The study from Tel Aviv University and the Shamir Medical Center in Israel indicates that hyperbaric oxygen treatments may help affect the aging process at the cellular level. In the study, researchers selected 35 healthy, independently living adults, all age 64 or older. The individuals completed a series of 60 hyperbaric dives, or sessions, over a 90 day period. Each participant provided blood samples before starting treatment, after 30 and 60 dives and again 1-2 weeks after their final dive.
To understand the findings, we first have to understand a couple other terms that deal with aging at the cellular level. The first are telomeres.
A telomere is a part of DNA sequences at the end of chromosomes. They protect the ends of chromosomes from becoming damaged. Each time a cell divides, the telomeres become shorter. Eventually, telomeres become so short, the cell can no longer divide.
When the cell can no longer divide successfully, the cell dies.

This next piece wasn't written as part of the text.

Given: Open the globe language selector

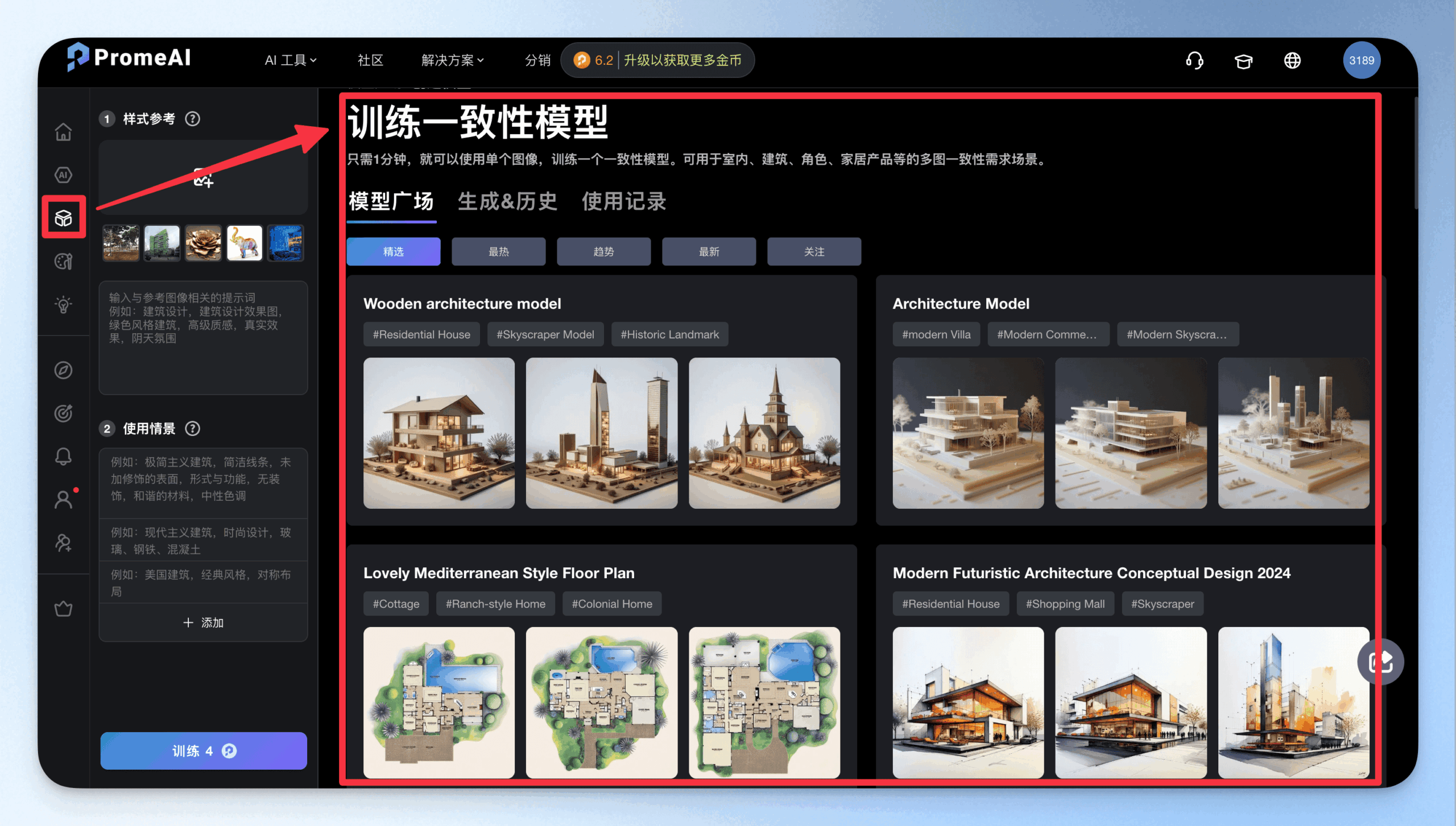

The other term to understand is senescent cells. Remember how long the search for answers to aging has been going on? Well, in 1961, a couple of researchers tried an experiment to see if human cells could divide indefinitely in a lab dish. You can guess the findings. The cells did not continue to replicate, instead they slowed in their division and entered a dormant stage. These are senescent cells. They’re not dead, but they’ve stopped dividing.
The ends of telomeres serve to protect the coding DNA of the genome. When a telomeres shorten to critical lengths, the cells senesce and die off.
Back to the study out of Israel. You can read a good summary here. But at the end, blood tests revealed that telomeres actually grew longer, at a rate of 20%-38%. And the percentage of senescent cells in the overall population was reduced anywhere from 11% to 37% depending on cell type!
We know that everything that happens in our body, one way or another, starts at the cellular level. That makes this research so promising and certainly opens the door for more research into the role hyperbaric oxygen treatments play in aging markers, but also in the age-old quest for answers into aging.